▶ _TASK INSTRUCTIONS_: Copy out the passage on gallium(III) bromide below word for word, from its first sentence to its last.

▶ _SELECTED PASSAGE_:
'''

Gallium(III) bromide (GaBr3) is a chemical compound, and one of four gallium trihalides.

Introduction
Gallium(III) bromide is, at room temperature and atmospheric pressure, a white, crystalline powder which reacts favorably and exothermically with water.  Solid gallium tribromide is stable at room temperature and can be found primarily in its dimeric form.  GaBr3 can form an intermediate halide, Ga2Br7; however, this is not as common as with GaCl3.  It is a member of the gallium trihalide group and is similar to GaCl3, and GaI3, but not GaF3, in its preparation and uses.  GaBr3 is a milder Lewis acid than AlBr3, and has more versatile chemistry due to the comparative ease of reducing gallium, but is more reactive than GaCl3.

GaBr3 is similar spectroscopically to aluminum, indium, and thallium trihalides excluding trifluorides.

'''

▶ _DATASET CONTENT_:
'''

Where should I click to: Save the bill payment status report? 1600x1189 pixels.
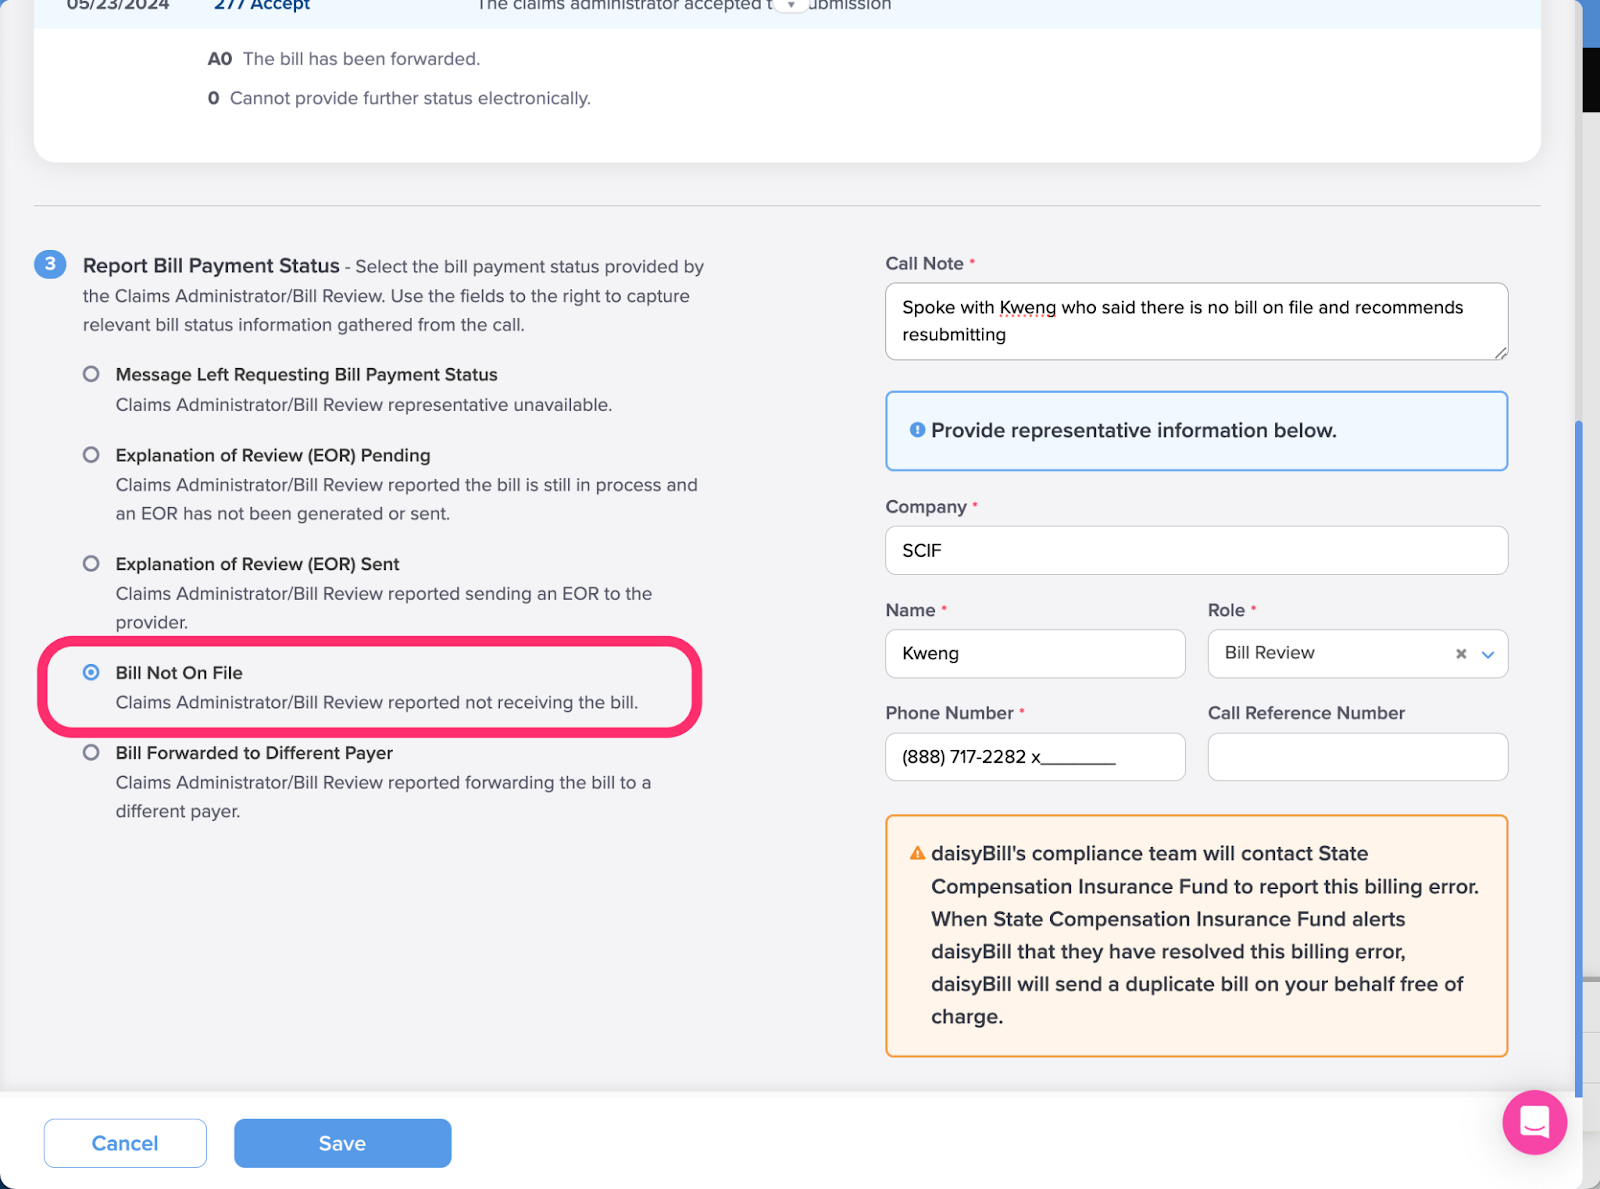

'''

▶ _WRITTEN REPLY_:
Gallium(III) bromide (GaBr3) is a chemical compound, and one of four gallium trihalides.

Introduction
Gallium(III) bromide is, at room temperature and atmospheric pressure, a white, crystalline powder which reacts favorably and exothermically with water.  Solid gallium tribromide is stable at room temperature and can be found primarily in its dimeric form.  GaBr3 can form an intermediate halide, Ga2Br7; however, this is not as common as with GaCl3.  It is a member of the gallium trihalide group and is similar to GaCl3, and GaI3, but not GaF3, in its preparation and uses.  GaBr3 is a milder Lewis acid than AlBr3, and has more versatile chemistry due to the comparative ease of reducing gallium, but is more reactive than GaCl3.

GaBr3 is similar spectroscopically to aluminum, indium, and thallium trihalides excluding trifluorides.